Ormai appare chiaro che le dimissioni del consigliere per la sicurezza nazionale John Bolton nascono da uno scontro con il Presidente Trump sulla più che probabile apertura dello stesso Trump all’Iran.

È vero, non è solo questo. Bolton era un interventista, un vero falco. Fosse dipeso da lui avrebbe raso al suolo Hamas, Hezbollah, i talebani, le centrali nucleari iraniane, quelle nordcoreane e ogni nemico delle democrazie.

Il Presidente Trump, al contrario, abbaia molto ma non morde quasi mai. Preferisce la strada delle sanzioni a quella della guerra, preferisce portare l’avversario a più miti consigli attraverso lo strangolamento economico.

È un differenza di visione non proprio minimale. In questo Trump assomiglia a Obama molto più di quanto si voglia credere.

Ma la goccia che ha fatto traboccare il vaso di Bolton è stata la dichiarata volontà del Presidente Trump di voler riaprire colloqui con l’Iran, a partire da un incontro con il Presidente iraniano, Hassan Rouhani, che con molta probabilità avverrà a margine dell’annuale Assemblea Generale dell’Onu che si terrà tra poco a New York.

In questi giorni si assiste a schermaglie verbali tra Trump e gli iraniani. Da un lato il Presidente americano minaccia l’Iran dopo che a Teheran hanno ripreso ad arricchire l’uranio su valori molto alti, dall’altro gli iraniani dicono che smetteranno di farlo quando gli Stati Uniti toglieranno le sanzioni.

Sono i preparativi di una trattativa dove ognuno rafforza le proprie posizioni per arrivare ad eventuali colloqui partendo da un punto di forza.

È questo che ha fatto infuriare il falco Bolton (oltre ad altre cose come le trattative di pace con i talebani ecc. ecc.) e che lo ha spinto alle dimissioni.

Trump ha bisogno di arrivare alle elezioni presidenziali americane con un risultato positivo in politica estera che al momento non ha avuto in nessun contesto, né con la Corea del Nord, né in medio Oriente dove da mesi promette un piano di pace che però non decolla, né in Afghanistan da dove vorrebbe ritirare le truppe ma per farlo ha bisogno di trattare con i talebani.

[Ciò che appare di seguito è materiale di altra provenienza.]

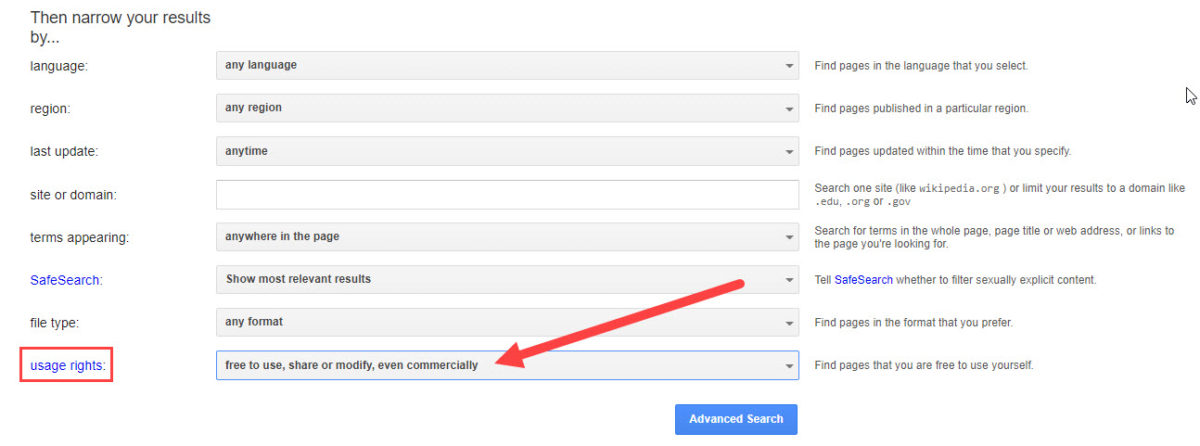Click the arrow icon of the anytime dropdown
This screenshot has width=1200, height=446.
(x=789, y=152)
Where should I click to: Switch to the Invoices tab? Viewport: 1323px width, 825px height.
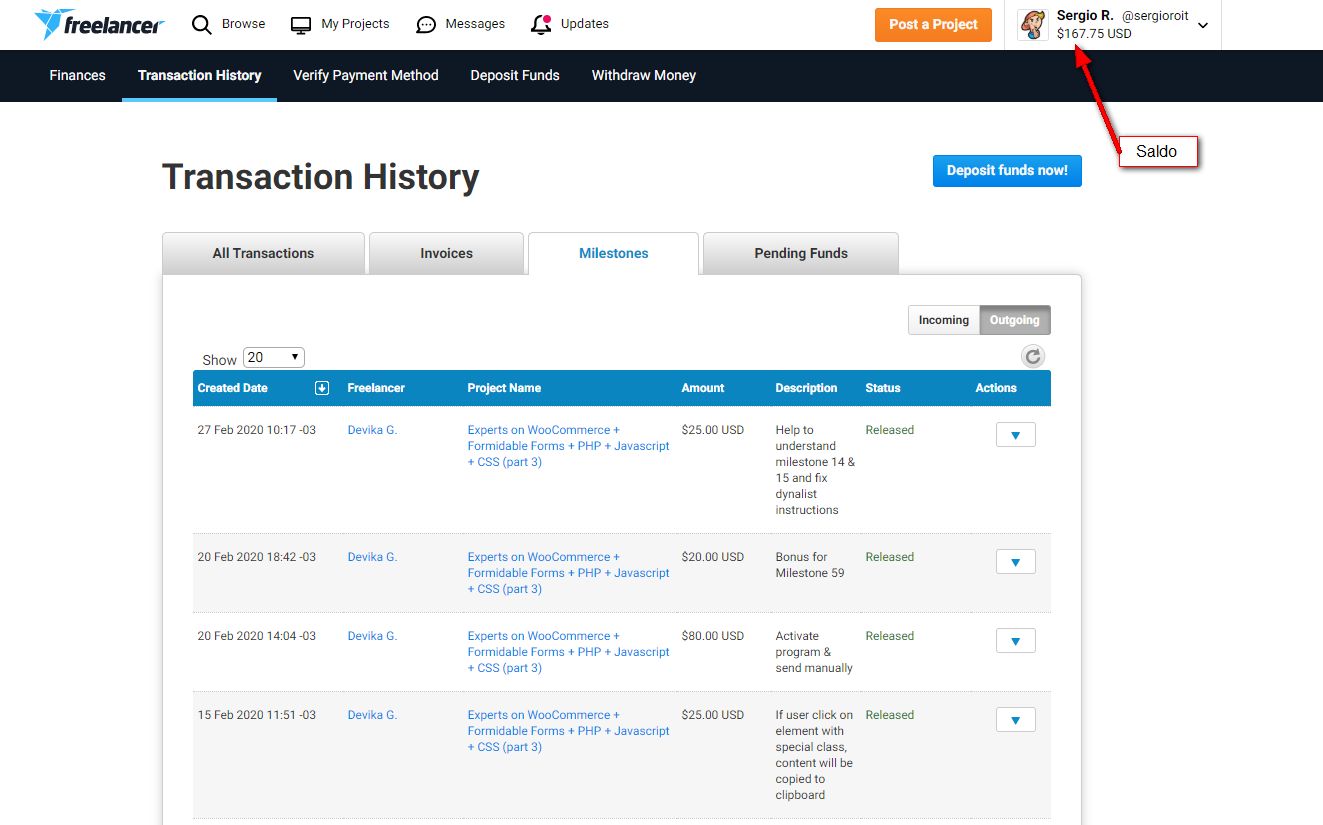(x=446, y=253)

Un accordo con l’Iran che riveda sostanzialmente il vecchio accordo sul nucleare iraniano (JCPOA) concluso da Obama sarebbe per lui un bel trofeo da esibire.

Il problema però è che l’Iran, o meglio, il pericolo iraniano non si limita al solo programma nucleare.

L’Iran ha messo nel mirino Israele e attraverso i suoi proxy si sta preparando a sferrare il suo attacco. Chi pensa che a Teheran non siano decisi a farlo o che abbiano un qualche timore ad implementare il proprio piano è un illuso.

Lo sanno bene a Gerusalemme dove infatti sono preoccupatissimi per le voci sempre più insistenti di un incontro tra Trump e Rouhani e dove l’abbandono di John Bolton è stato visto come una grave perdita.

Israele ha perso il suo più importante alleato alla Casa Bianca, Netanyahu ha perso la sua più importante spalla a Washington e in questo particolare momento è una perdita gravissima.

Quello che si spera è che il Presidente Trump non sacrifichi Israele sull’altare della rielezione e che rimanga fermissimo sulle sue posizioni con l’Iran. Magari le preoccupazioni israeliane sono solo esagerate e, come in molti affermano, ci si deve fidare del Presidente americano e delle sue scelte. Ma l’abbandono di John Bolton ha provocato indubbiamente un brivido freddo nella schiena di Netanyahu. E se il mio Premier è preoccupato la cosa non è affatto rassicurante.